Aangevallen uitspraak
5. De rechtbank heeft, voor zover thans van belang, geoordeeld dat het college zich terecht op het standpunt heeft gesteld dat de 40/60%-regel is overschreden. Volgens de rechtbank is de zolder een zelfstandige woonruimte die niet bij de woning behoort. Verder is er geen reden om te twijfelen aan de door het college vastgestelde afmetingen van de woning en de gedeelten van de woning die gebruikt worden voor B&B. Dit betekent dat het oppervlak van de woning 61 m2 bedraagt en dat 33 m2 daarvan wordt verhuurd aan toeristen. Het college mocht daarom een boete opleggen.

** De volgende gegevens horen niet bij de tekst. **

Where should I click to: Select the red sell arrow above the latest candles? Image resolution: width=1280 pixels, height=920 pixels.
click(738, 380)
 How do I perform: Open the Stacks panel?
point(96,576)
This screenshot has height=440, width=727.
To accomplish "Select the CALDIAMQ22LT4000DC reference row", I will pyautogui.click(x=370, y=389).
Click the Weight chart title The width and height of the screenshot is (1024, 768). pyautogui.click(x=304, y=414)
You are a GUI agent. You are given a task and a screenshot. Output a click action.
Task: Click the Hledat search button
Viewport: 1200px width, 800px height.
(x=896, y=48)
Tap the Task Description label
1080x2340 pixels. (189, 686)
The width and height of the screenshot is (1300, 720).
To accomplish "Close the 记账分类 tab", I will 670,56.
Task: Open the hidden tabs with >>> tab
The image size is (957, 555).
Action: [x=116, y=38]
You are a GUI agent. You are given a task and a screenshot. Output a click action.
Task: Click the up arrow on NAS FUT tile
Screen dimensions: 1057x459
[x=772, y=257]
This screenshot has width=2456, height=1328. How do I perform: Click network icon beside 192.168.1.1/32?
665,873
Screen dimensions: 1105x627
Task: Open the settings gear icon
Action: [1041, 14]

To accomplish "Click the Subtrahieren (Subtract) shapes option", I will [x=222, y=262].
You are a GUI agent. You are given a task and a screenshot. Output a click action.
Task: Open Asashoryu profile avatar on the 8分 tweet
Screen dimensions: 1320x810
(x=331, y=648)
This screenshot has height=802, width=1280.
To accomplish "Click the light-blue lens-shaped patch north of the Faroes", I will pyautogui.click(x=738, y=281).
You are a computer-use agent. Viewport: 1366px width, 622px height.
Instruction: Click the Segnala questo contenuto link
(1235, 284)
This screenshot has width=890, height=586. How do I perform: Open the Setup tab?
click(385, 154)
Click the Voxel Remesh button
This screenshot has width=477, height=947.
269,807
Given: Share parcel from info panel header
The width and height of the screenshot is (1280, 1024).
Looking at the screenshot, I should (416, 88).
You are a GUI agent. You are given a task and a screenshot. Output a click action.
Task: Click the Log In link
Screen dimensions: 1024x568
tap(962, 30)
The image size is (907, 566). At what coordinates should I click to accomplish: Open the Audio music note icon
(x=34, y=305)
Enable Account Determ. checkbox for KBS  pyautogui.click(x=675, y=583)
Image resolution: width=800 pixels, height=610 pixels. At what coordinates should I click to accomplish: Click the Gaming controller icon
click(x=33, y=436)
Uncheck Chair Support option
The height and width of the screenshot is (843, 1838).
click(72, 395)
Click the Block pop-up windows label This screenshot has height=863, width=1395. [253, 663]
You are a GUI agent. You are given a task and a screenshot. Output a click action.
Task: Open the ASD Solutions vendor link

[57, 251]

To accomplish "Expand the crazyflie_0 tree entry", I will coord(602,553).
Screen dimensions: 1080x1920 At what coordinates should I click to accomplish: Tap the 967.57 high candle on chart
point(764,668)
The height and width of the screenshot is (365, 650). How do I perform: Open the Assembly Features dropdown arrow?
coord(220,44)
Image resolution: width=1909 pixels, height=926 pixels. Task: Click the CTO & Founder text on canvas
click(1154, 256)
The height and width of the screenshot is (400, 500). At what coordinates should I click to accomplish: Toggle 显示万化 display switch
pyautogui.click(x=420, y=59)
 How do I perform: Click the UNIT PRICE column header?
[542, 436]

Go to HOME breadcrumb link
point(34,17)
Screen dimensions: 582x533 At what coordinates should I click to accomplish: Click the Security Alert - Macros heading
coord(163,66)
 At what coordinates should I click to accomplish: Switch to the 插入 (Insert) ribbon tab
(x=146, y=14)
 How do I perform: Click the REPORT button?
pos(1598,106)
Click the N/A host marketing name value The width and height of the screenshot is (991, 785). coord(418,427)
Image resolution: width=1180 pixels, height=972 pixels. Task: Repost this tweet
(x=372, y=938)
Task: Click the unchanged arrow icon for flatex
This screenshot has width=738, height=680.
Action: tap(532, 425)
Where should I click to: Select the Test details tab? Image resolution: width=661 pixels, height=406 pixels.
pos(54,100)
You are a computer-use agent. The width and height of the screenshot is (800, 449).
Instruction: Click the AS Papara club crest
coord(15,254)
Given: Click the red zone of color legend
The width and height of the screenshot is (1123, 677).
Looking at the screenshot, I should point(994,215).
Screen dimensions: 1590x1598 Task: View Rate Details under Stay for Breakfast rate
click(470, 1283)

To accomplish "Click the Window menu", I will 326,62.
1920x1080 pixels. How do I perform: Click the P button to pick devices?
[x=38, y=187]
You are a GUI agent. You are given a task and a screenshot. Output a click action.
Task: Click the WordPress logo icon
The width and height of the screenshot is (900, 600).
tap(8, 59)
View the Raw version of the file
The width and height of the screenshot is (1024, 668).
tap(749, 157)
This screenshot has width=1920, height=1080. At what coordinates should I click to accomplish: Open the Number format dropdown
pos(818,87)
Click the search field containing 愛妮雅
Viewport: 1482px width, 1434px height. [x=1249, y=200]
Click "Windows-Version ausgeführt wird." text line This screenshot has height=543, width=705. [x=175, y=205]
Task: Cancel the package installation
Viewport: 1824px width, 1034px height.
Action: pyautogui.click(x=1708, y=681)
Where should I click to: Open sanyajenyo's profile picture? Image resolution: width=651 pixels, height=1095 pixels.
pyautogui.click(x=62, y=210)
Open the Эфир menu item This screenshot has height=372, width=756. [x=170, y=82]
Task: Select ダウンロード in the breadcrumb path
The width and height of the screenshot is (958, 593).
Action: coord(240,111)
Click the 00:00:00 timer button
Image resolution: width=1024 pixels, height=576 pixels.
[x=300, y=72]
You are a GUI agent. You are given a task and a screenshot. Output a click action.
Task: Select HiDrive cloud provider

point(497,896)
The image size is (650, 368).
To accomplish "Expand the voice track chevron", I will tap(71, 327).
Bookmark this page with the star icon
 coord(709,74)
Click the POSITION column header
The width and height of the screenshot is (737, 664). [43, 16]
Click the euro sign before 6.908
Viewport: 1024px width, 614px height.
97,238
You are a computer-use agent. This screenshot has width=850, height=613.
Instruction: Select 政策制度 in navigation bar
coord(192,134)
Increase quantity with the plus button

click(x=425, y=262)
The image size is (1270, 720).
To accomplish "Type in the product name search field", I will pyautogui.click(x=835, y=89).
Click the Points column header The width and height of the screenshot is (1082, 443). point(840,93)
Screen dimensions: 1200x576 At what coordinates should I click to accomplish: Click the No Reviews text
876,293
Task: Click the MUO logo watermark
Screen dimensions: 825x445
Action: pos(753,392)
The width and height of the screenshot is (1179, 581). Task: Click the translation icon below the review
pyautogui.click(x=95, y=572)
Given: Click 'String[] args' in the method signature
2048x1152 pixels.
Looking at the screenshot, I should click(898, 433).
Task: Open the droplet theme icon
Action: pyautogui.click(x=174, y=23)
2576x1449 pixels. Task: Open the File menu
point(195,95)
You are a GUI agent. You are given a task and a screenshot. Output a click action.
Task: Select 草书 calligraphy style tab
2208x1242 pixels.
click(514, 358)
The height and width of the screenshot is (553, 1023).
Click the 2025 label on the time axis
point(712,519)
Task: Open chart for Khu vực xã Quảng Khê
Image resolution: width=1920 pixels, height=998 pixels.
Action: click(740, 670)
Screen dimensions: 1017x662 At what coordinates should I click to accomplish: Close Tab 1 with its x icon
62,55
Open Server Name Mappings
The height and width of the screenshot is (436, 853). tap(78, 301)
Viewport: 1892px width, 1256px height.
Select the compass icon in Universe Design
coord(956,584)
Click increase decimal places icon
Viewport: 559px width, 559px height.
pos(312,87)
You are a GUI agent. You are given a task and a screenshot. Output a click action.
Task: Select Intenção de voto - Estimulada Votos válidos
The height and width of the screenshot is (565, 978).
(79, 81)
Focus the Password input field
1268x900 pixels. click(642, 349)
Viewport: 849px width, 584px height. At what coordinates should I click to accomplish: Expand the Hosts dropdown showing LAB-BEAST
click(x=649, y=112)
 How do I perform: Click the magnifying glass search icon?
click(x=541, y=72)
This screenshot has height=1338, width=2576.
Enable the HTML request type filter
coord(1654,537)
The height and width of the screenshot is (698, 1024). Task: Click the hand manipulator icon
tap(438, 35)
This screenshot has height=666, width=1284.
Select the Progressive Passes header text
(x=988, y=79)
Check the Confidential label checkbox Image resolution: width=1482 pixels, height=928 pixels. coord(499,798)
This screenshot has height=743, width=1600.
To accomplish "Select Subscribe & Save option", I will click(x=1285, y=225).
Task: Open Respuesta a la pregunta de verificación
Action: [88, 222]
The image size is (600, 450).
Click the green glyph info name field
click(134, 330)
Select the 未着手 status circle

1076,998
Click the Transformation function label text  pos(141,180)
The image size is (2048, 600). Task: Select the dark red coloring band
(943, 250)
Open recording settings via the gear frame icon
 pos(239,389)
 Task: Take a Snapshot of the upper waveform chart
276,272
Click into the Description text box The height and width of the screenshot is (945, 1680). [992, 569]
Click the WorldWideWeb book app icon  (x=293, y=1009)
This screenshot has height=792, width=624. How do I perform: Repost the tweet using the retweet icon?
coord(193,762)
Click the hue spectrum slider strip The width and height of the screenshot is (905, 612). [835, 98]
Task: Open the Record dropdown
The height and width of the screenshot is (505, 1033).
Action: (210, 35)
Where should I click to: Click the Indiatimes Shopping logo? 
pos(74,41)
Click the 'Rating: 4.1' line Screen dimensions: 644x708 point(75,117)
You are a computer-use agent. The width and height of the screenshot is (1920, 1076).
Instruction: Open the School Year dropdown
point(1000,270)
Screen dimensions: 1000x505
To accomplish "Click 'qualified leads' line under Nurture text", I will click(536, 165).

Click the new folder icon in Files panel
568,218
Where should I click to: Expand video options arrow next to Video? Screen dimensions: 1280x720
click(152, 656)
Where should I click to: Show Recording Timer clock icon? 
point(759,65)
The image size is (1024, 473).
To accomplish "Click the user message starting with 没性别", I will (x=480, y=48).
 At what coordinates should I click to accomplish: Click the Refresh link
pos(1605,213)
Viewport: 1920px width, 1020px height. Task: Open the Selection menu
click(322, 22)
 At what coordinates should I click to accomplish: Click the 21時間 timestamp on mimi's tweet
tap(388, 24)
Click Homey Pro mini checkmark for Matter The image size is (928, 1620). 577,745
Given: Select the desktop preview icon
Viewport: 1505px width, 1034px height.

Maar de rechtbank is van oordeel dat de opgelegde boete van € 11.600,- moet worden gematigd. De rechtbank ziet dit boetebedrag, dat is gebaseerd op de gefixeerde boeteregeling in bijlage 3 van de Huisvestingsverordening Amsterdam 2020, als het maximaal op te leggen boetebedrag en niet als een standaard op te leggen boetebedrag. In deze zaak is sprake van meerdere feiten en omstandigheden die aanleiding geven tot matiging van de boete. In dit kader heeft de rechtbank uiteengezet dat het gaat om een relatief geringe overschrijding van de 40/60%-regel, dat er geen volledige onttrekking is geweest van de woonruimte, dat [wederpartij] volledig heeft meegewerkt aan het onderzoek, dat hij te goeder trouw in de veronderstelling verkeerde dat hij wel voldeed aan alle voorwaarden voor de exploitatie van een B&B, dat de verhuur aan toeristen inmiddels is beëindigd en dat het college al veel eerder de gelegenheid had om [wederpartij] er op te wijzen dat niet werd voldaan aan de 40/60%-regel. Verder vindt de rechtbank van belang dat [wederpartij] pas sinds 2018 betrokken is geraakt bij de exploitatie van de B&B. Hij was toen door een relatiebreuk dakloos geraakt en kon zich op deze wijze voorzien van woonruimte. In de praktijk was [wederpartij] vanaf medio 2018 degene die de feitelijke handelingen verrichtte als exploitant, maar naar het oordeel van de rechtbank moest [persoon A], de eigenaar van de woning, in juridisch opzicht als exploitant worden gezien. De rechtbank ziet [wederpartij] meer als ‘meewerkend voorman’. Hoewel [wederpartij] voordeel heeft genoten van de overtreding, doordat hij hierdoor gratis kon wonen in een deel van de woning, rechtvaardigt zijn betrokkenheid over een relatief korte periode geen boete van € 11.600,-. De rechtbank is van oordeel dat [wederpartij] zich in feite in een noodsituatie bevond waardoor hij geen nee kon zeggen tegen de door [persoon A] voorgestelde constructie. Uit de aanslag IB over 2019 die [wederpartij] heeft overgelegd, blijkt dat zijn vermogen ongeveer € 7.000,- bedraagt. Dit betekent dat hij geacht moet worden een boete van beperkte omvang te betalen. De rechtbank heeft aanleiding gezien de boete te matigen tot € 500,-.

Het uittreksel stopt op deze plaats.